● Action item: Exactly and only the lines from the first entry through the line with "Privacy Policy (294, 1571)" should be copied, both ends included, with no pictures.

· · ·

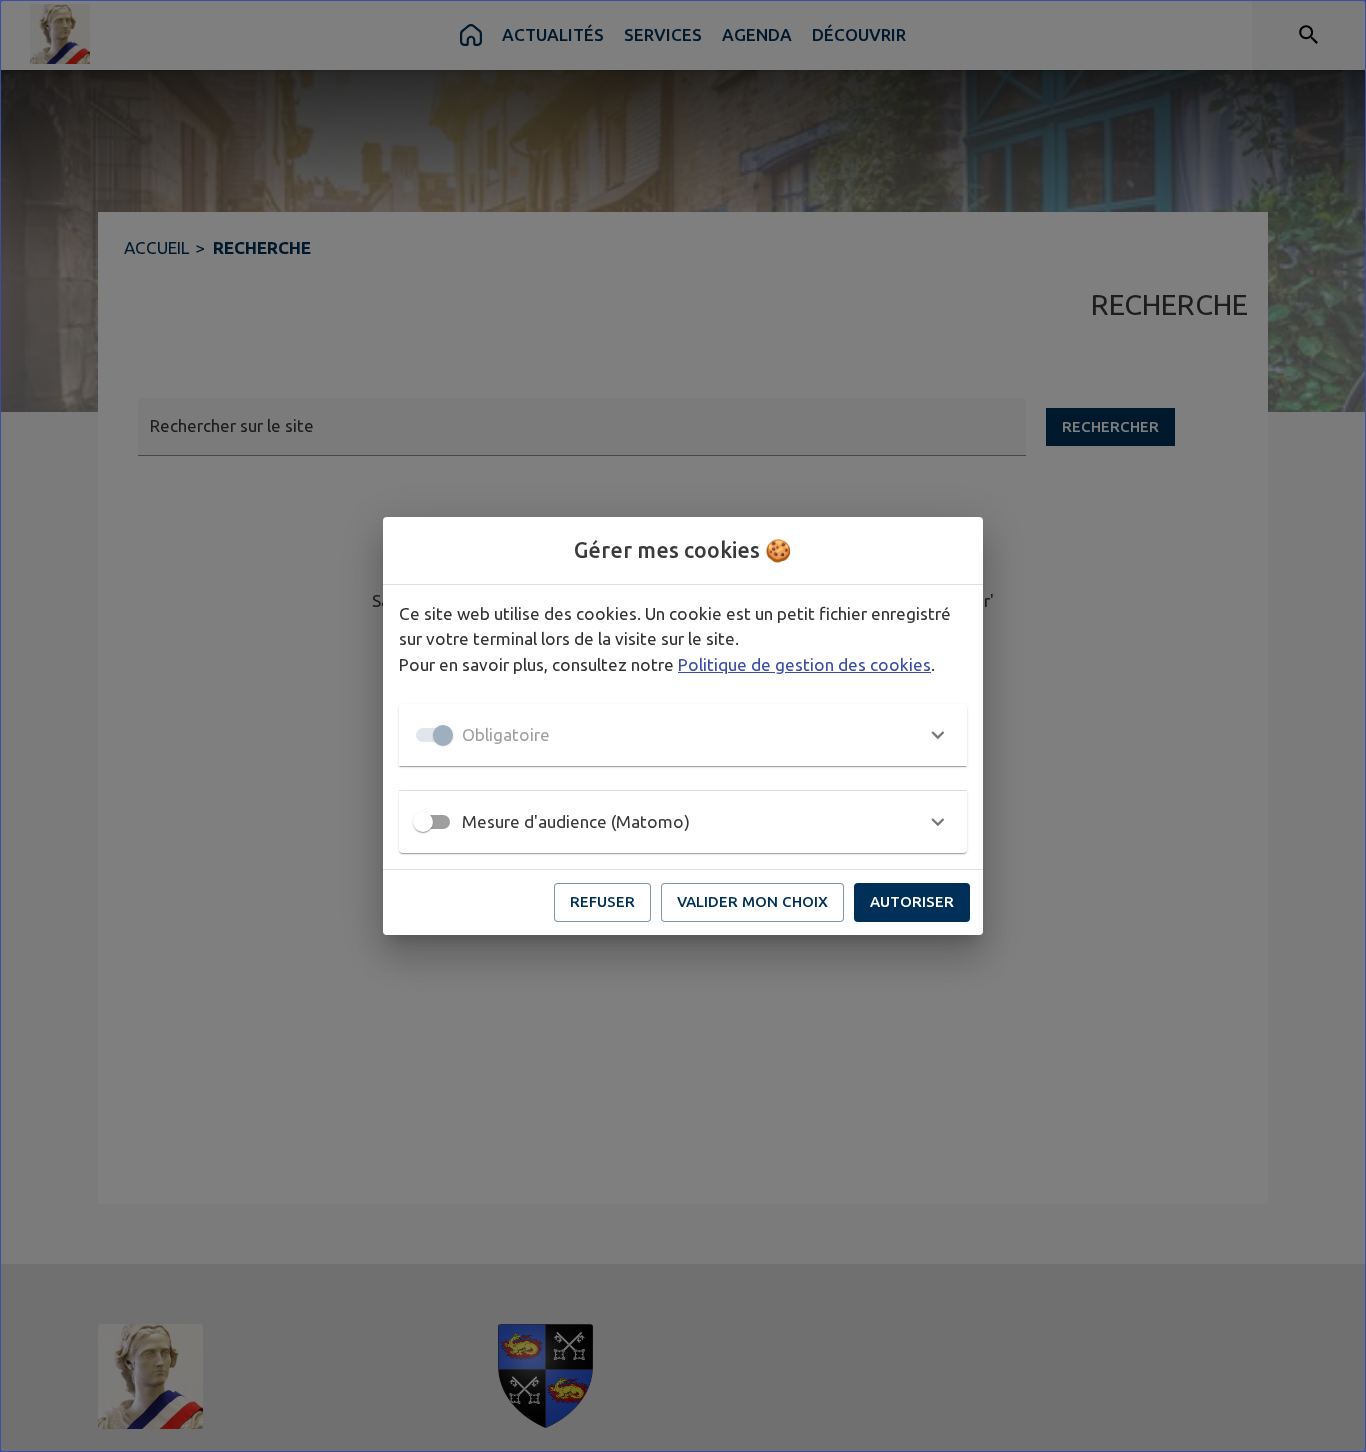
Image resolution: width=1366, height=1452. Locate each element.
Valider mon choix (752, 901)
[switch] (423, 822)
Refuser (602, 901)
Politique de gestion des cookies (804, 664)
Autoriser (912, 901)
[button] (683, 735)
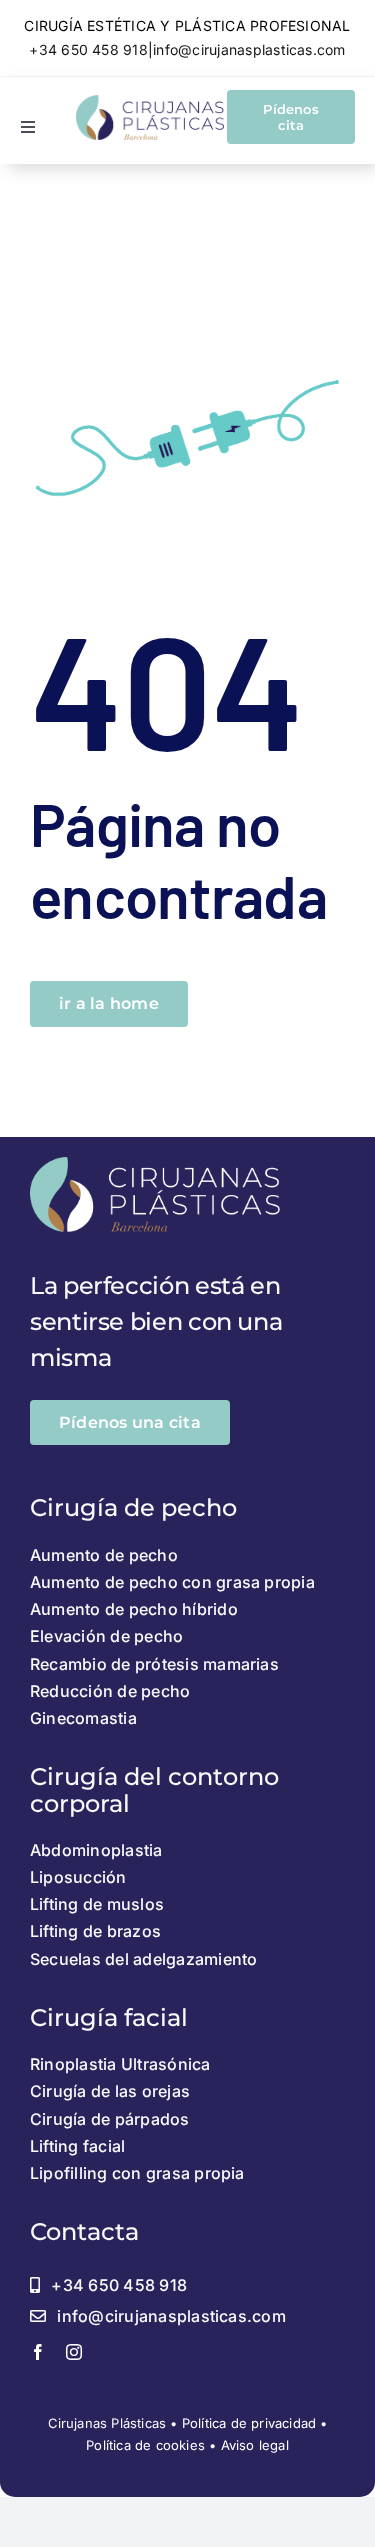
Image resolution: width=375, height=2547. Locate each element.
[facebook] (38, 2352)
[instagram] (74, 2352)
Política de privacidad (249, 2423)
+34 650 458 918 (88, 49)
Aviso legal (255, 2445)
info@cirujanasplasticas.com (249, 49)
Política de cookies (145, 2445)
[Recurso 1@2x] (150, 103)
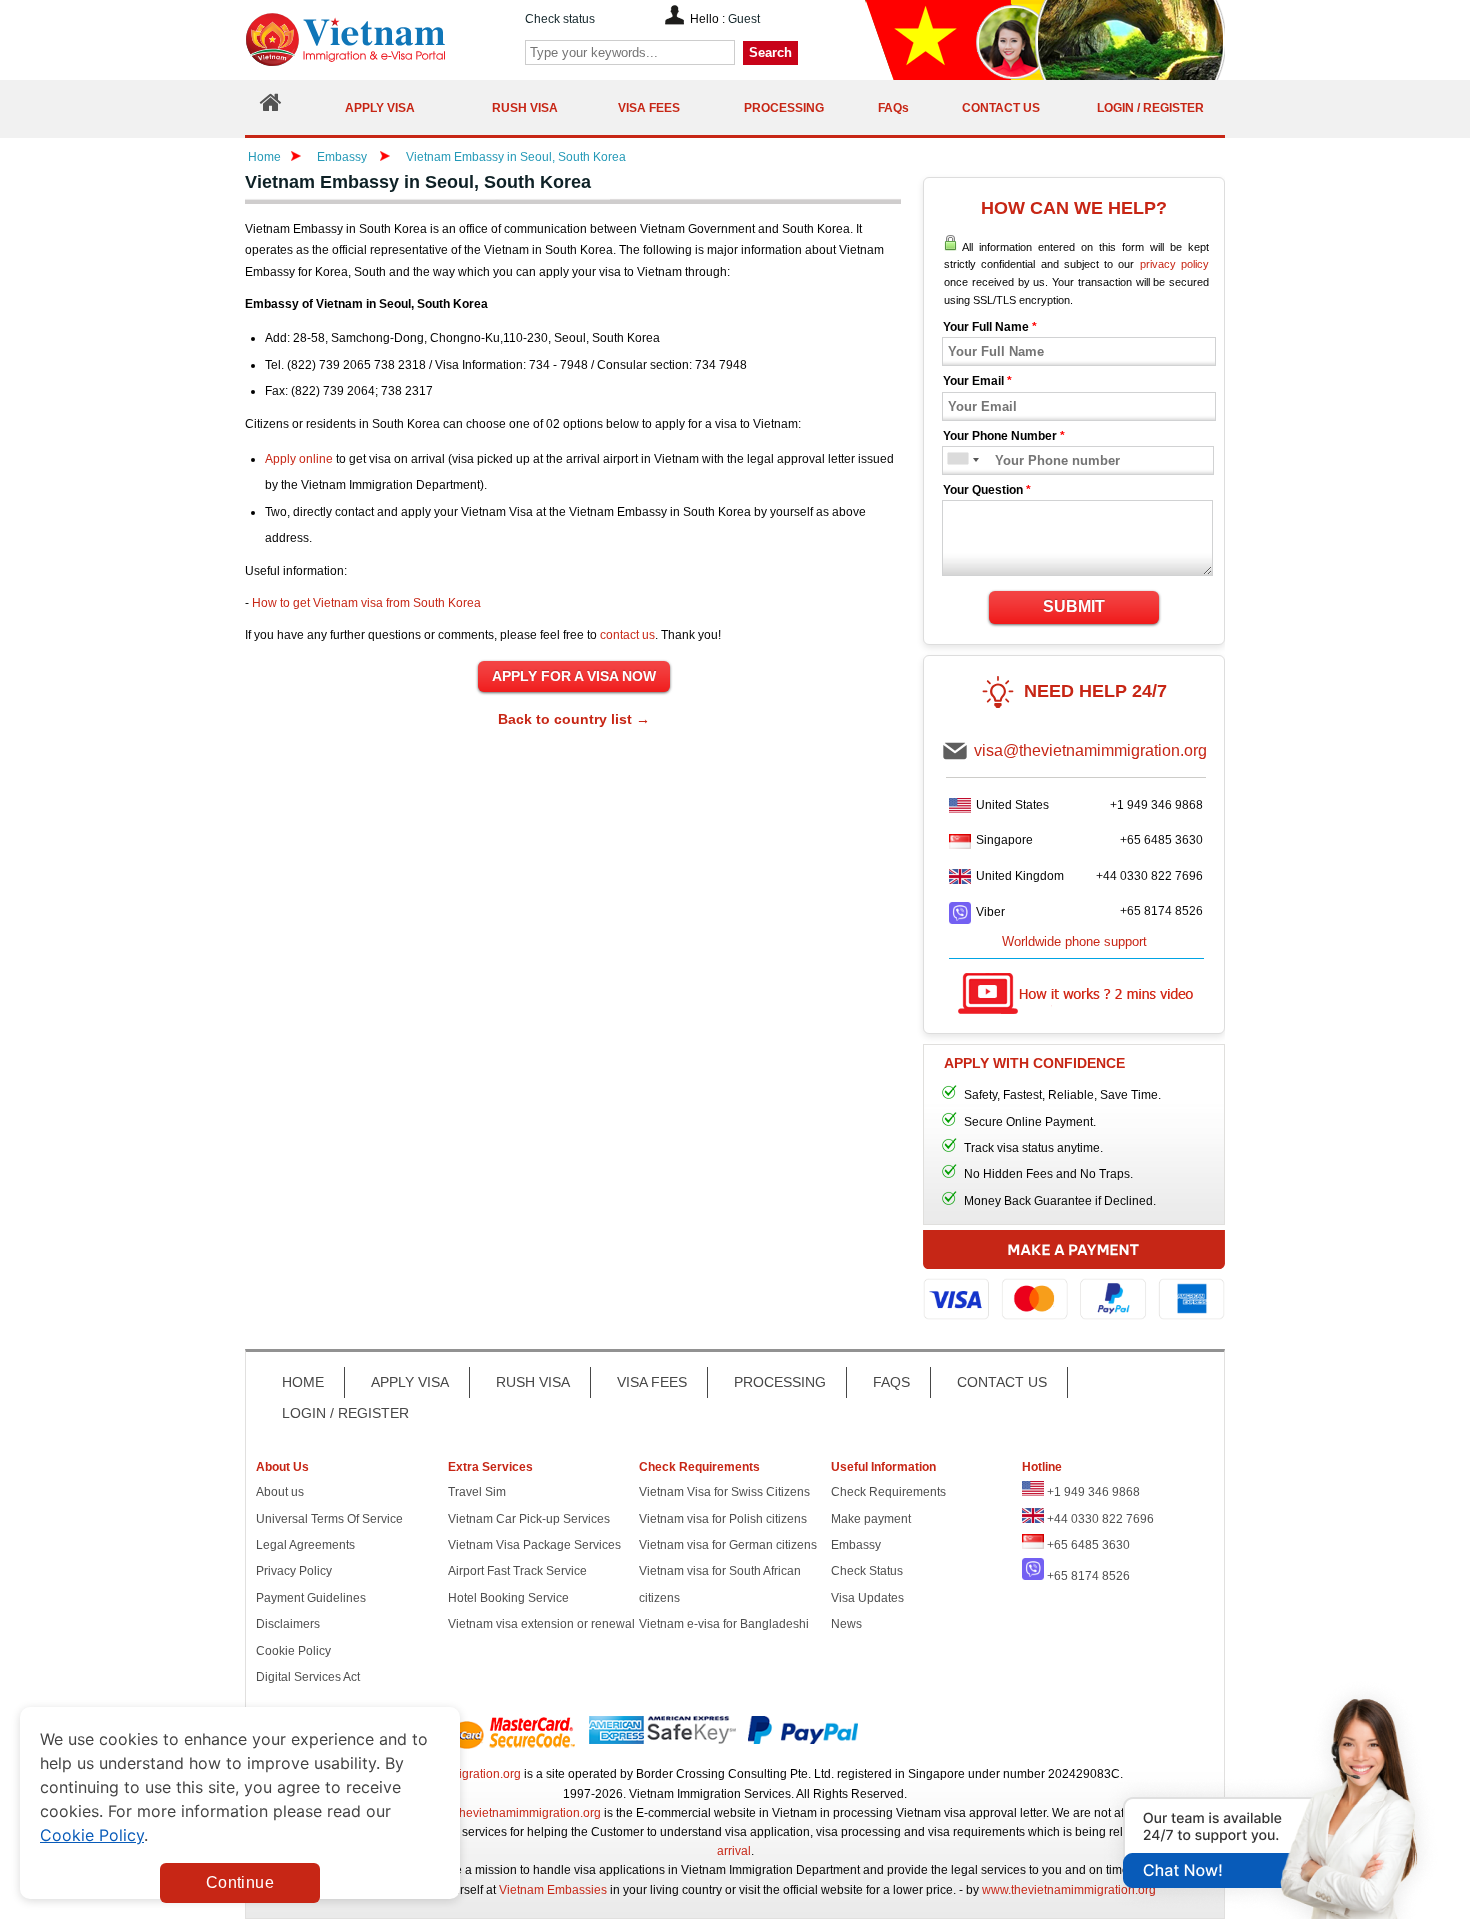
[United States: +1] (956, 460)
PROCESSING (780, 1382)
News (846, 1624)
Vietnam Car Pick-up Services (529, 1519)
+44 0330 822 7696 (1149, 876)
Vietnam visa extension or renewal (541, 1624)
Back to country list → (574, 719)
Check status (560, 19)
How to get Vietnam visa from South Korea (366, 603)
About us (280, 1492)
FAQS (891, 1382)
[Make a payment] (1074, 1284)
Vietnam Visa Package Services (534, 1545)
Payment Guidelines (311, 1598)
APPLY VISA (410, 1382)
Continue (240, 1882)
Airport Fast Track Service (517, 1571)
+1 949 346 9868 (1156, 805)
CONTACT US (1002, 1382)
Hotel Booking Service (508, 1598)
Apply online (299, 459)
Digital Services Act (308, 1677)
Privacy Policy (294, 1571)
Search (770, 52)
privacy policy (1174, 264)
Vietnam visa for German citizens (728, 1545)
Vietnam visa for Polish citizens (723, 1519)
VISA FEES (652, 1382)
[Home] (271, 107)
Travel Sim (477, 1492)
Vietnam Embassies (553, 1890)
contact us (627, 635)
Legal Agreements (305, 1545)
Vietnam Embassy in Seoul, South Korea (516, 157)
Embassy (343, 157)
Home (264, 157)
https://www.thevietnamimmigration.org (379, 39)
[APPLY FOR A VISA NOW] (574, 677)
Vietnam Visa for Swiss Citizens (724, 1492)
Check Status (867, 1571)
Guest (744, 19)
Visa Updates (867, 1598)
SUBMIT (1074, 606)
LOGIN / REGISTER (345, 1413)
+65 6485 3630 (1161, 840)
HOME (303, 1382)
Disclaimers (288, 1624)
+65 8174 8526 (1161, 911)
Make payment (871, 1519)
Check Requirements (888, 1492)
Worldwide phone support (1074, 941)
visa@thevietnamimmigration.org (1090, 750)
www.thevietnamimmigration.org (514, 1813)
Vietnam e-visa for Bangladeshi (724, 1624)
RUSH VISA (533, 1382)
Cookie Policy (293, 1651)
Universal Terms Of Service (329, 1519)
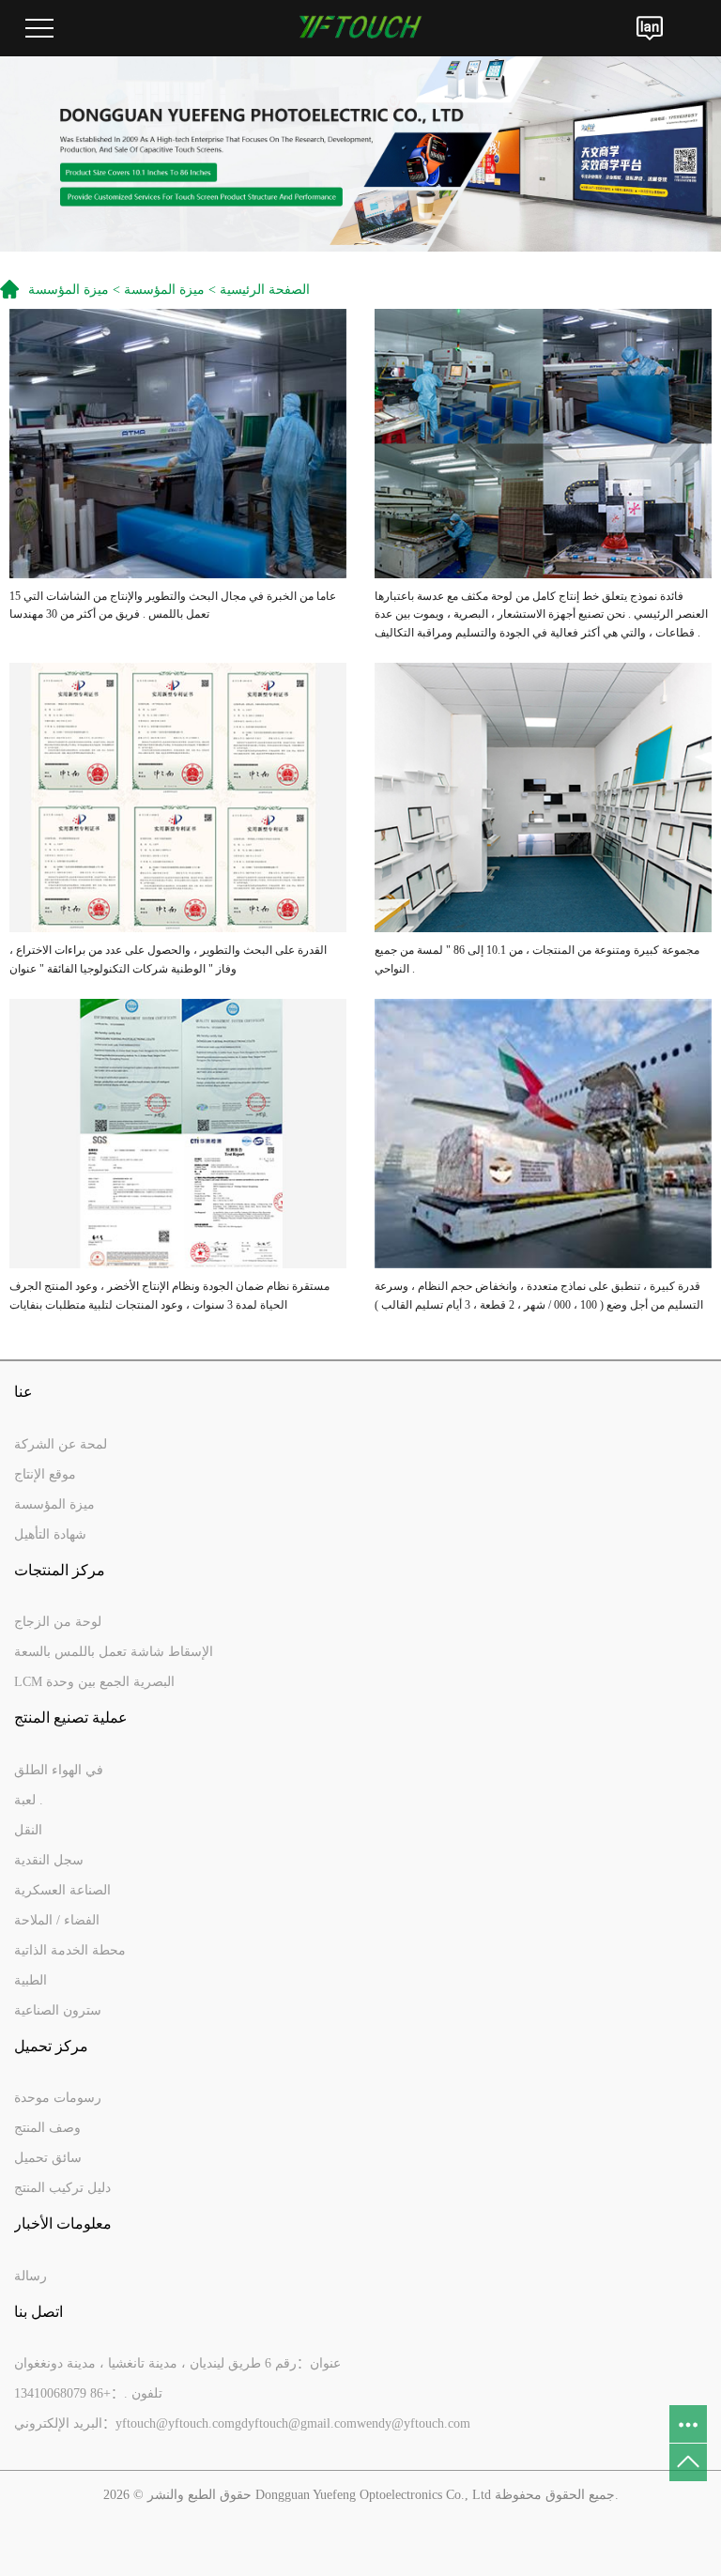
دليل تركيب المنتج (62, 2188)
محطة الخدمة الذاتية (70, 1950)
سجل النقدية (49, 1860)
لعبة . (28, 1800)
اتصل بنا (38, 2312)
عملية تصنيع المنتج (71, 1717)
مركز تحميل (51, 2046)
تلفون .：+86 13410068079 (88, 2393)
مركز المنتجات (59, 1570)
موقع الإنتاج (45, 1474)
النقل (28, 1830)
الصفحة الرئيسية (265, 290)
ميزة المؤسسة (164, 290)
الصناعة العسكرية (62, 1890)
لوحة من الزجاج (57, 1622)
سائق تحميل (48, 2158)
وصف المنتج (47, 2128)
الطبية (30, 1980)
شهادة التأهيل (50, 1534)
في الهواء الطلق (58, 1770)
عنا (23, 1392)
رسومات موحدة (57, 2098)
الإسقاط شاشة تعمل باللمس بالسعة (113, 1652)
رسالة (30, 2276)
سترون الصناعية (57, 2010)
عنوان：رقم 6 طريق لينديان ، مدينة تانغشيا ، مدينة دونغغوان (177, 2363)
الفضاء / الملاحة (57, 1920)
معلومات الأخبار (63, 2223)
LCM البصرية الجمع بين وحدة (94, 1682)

· · ·

● Answer box:
Image resolution: width=1366, height=1452. Locate each element.
Valider mon choix (752, 901)
[switch] (423, 822)
Refuser (602, 901)
Politique de gestion des cookies (804, 664)
Autoriser (912, 901)
[button] (683, 735)
Image resolution: width=375, height=2547. Locate each element.
[facebook] (38, 2352)
[instagram] (74, 2352)
Política de privacidad (249, 2423)
+34 650 458 918 (88, 49)
Aviso legal (255, 2445)
info@cirujanasplasticas.com (249, 49)
Política de cookies (145, 2445)
[Recurso 1@2x] (150, 103)
[United States: +1] (956, 460)
PROCESSING (780, 1382)
News (846, 1624)
Vietnam Car Pick-up Services (529, 1519)
+44 0330 822 7696 (1149, 876)
Vietnam visa extension or renewal (541, 1624)
Back to country list → (574, 719)
Check status (560, 19)
How to get Vietnam visa from South Korea (366, 603)
About us (280, 1492)
FAQS (891, 1382)
[Make a payment] (1074, 1284)
Vietnam Visa Package Services (534, 1545)
Payment Guidelines (311, 1598)
APPLY VISA (410, 1382)
Continue (240, 1882)
Airport Fast Track Service (517, 1571)
+1 949 346 9868 (1156, 805)
CONTACT US (1002, 1382)
Hotel Booking Service (508, 1598)
Apply online (299, 459)
Digital Services Act (308, 1677)
Privacy Policy (294, 1571)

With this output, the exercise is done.